Re: [Dwarf-Discuss] variable locations - safe use as lvalues

2020-01-20 Thread Michael Eager via Dwarf-Discuss

On 1/20/20 6:21 PM, Frank Ch. Eigler via Dwarf-Discuss wrote:

Complication 2: The compiler reuses variable locations at the same PC. This
seems to be a compiler bug.


(Actually, this could be a valid optimization, e.g.:

int a = expression;
int b = expression;
   >
/* use/modify a */
/* use/modify b */

at that point, if $expression is a pure function, a compiler
could evaluate it once and reuse the value.  It could do this
by temporarily storing both a and b in the same register, and
only separating the variables afterwards.


Yes, where b is a copy of a, they can occupy the same location.  That 
does raise the question about what happens when the user instructs the 
debugger to change b, expecting that a will not be affected.



Complication 3a: That the value of a variable has been fetched for a
computation before the debugger modifies it.  This is more complicated. The
live range of the variable is accurate, but its value has been used before
the current PC.  DWARF does not include descriptions of data flow or
indicate where variables are fetched, so there is no information that a
debugger can use to assure that a modified value is actually used.


Yeah, and in the absence of dataflow metadata, tools like dyninst must
try to reverse-engineer the dataflow in order to perform binary
rewriting.  Is this something way out of forseeable dwarf scope?


I think that describing the data flow would be large.  Essentially, copy 
most of the IR data into DWARF.  If you have ideas about how to 
represent a compressed data flow graph, let us know.  There might only 
be a need for a limited subset.



There are a lot of issues with a debugger modifying a program while it is
running.  A debugger can make essentially unbounded changes to the program
state.  Some of these may work as expected, some may not, and it is unclear
how a debugger would be able to know the difference.


This is the key question: how can a tool know what is safe.  While the
trivial case of assuming every write is unsafe is not helpful :-), it
could be okay to have fairly conservative heuristics, known-partial
information, and rely on only clear signals to enable write
operations.


I can't think of any heuristic that would work, unless the debugger does 
an analysis of the generated code to find where variables are actively 
being used.  It also seems most likely that a user might want to modify 
variable exactly when they are being used, not where they are quiescent.

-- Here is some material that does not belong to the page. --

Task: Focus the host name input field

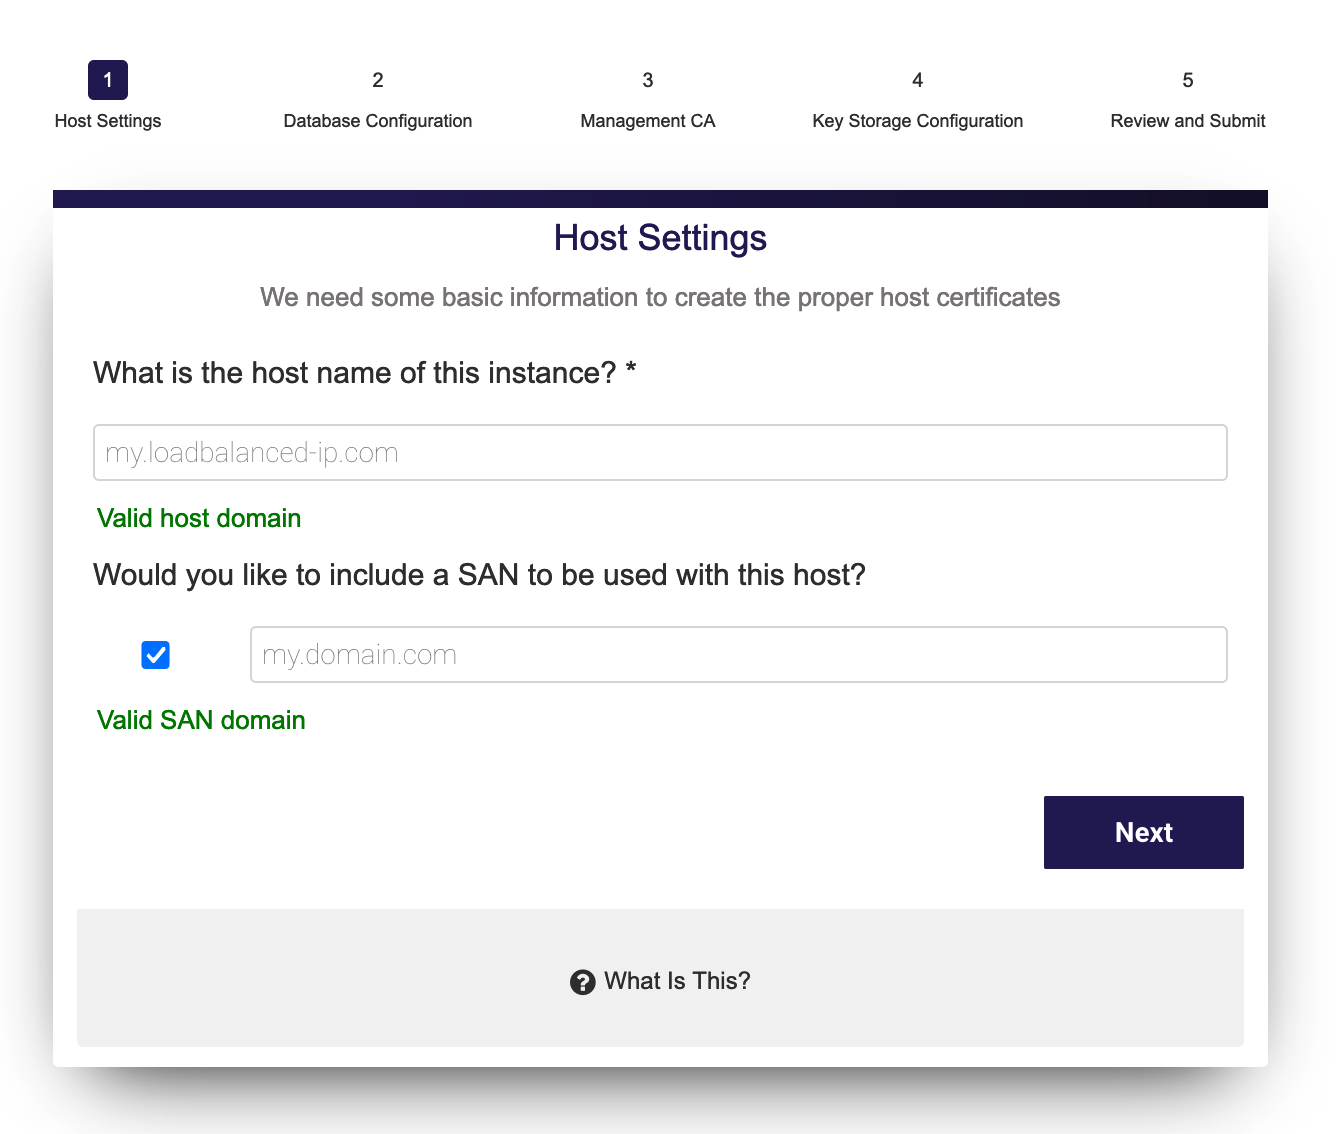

Anyway, it sounds like the next step is on us to analyze & prototype
in a compiler (gcc?).  I'd also appreciate authors of other dwarf
consumer and producer tools to mention whether they have considered
this area, so as to collect a census.



--
Michael Eagerea...@eagerm.com
1960 Park Blvd., Palo Alto, CA 94306
___
Dwarf-Discuss mailing list
Dwarf-Discuss@lists.dwarfstd.org
http://lists.dwarfstd.org/listinfo.cgi/dwarf-discuss-dwarfstd.org


Re: [Dwarf-Discuss] variable locations - safe use as lvalues

2020-01-20 Thread Frank Ch. Eigler via Dwarf-Discuss
Hi -

> > - ... and undoubtedly other complications exist!
> 
> Interesting question.

Thanks!

We have been thinking in similar directions generally as y'all.


> Complication 2: The compiler reuses variable locations at the same PC. This
> seems to be a compiler bug.  

(Actually, this could be a valid optimization, e.g.:

   int a = expression;
   int b = expression;
  >
   /* use/modify a */
   /* use/modify b */

at that point, if $expression is a pure function, a compiler
could evaluate it once and reuse the value.  It could do this
by temporarily storing both a and b in the same register, and
only separating the variables afterwards.

> [...]
> Presumably, a debugger could check that location lists do not
> overlap.

This could nevertheless be a valid heuristic to detect the case.

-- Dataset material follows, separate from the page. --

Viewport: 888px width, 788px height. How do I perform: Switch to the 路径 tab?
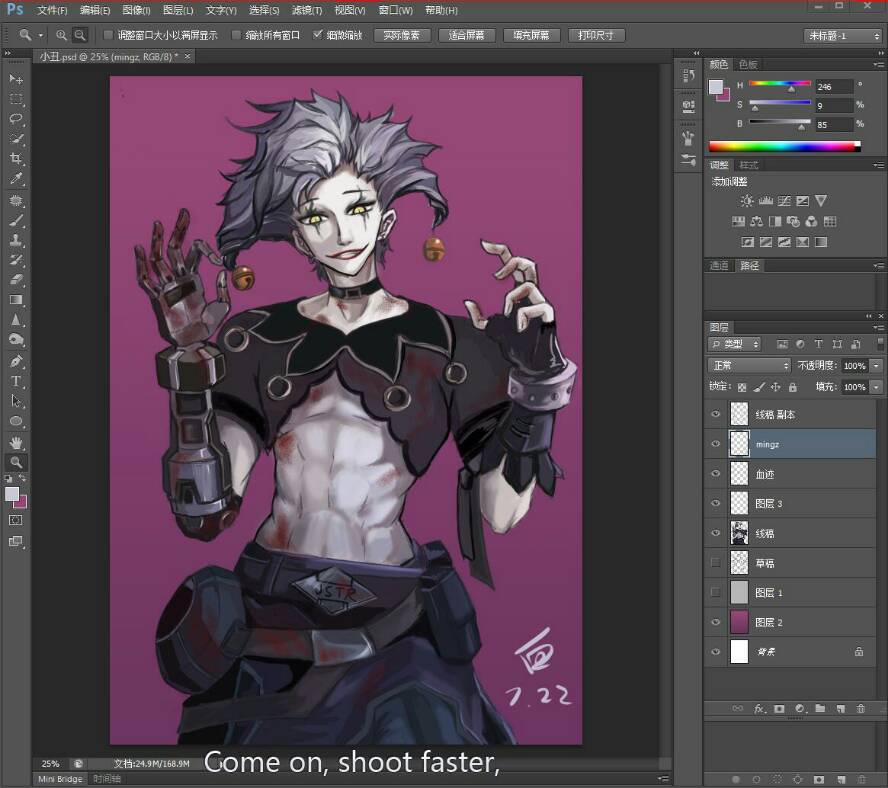(749, 265)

> Complication 3a: That the value of a variable has been fetched for a
> computation before the debugger modifies it.  This is more complicated. The
> live range of the variable is accurate, but its value has been used before
> the current PC.  DWARF does not include descriptions of data flow or
> indicate where variables are fetched, so there is no information that a
> debugger can use to assure that a modified value is actually used.

Yeah, and in the absence of dataflow metadata, tools like dyninst must
try to reverse-engineer the dataflow in order to perform binary
rewriting.  Is this something way out of forseeable dwarf scope?


> There are a lot of issues with a debugger modifying a program while it is
> running.  A debugger can make essentially unbounded changes to the program
> state.  Some of these may work as expected, some may not, and it is unclear
> how a debugger would be able to know the difference.

This is the key question: how can a tool know what is safe.  While the
trivial case of assuming every write is unsafe is not helpful :-), it
could be okay to have fairly conservative heuristics, known-partial
information, and rely on only clear signals to enable write
operations.


Anyway, it sounds like the next step is on us to analyze & prototype
in a compiler (gcc?).  I'd also appreciate authors of other dwarf
consumer and producer tools to mention whether they have considered
this area, so as to collect a census.


- FChE

___
Dwarf-Discuss mailing list
Dwarf-Discuss@lists.dwarfstd.org
http://lists.dwarfstd.org/listinfo.cgi/dwarf-discuss-dwarfstd.org


Re: [Dwarf-Discuss] variable locations - safe use as lvalues

2020-01-20 Thread Michael Eager via Dwarf-Discuss

On 1/20/20 2:20 PM, Frank Ch. Eigler via Dwarf-Discuss wrote:

Hi -

I have a question about variable location lists, but not their
encoding, the use they are suitable for.  The basic debugging scenario
is just reading variable values, for which this is fine, especially
when high-quality compilers emit exquisitely detailed data for their
optimized code.

But what about writes - as though one could edit the program to insert
an assignment, and resume?  A whole slew of complications come up:

- trying to modify a variable permanently, but the compiler only
   emitted -some- of its locations

- trying to modify a variable (and only one), but the compiler put two
   variables into the same location at that PC

- expressions using that value as input might have already started
   to be computed, so it may be too late to change it at the PC
   in question

- ... and undoubtedly other complications exist!


Interesting question.

Complication 1: That the compiler only emitted partial descriptions for 
the variable:  this seems to be a quality of implementation issue. 
There is nothing that a debugger can do if the compiler generates 
incomplete or misleading descriptions.  There is also no way that a 
debugger can ascertain that the compiler has generated a complete or 
accurate description.  Remedy: Fix the compiler.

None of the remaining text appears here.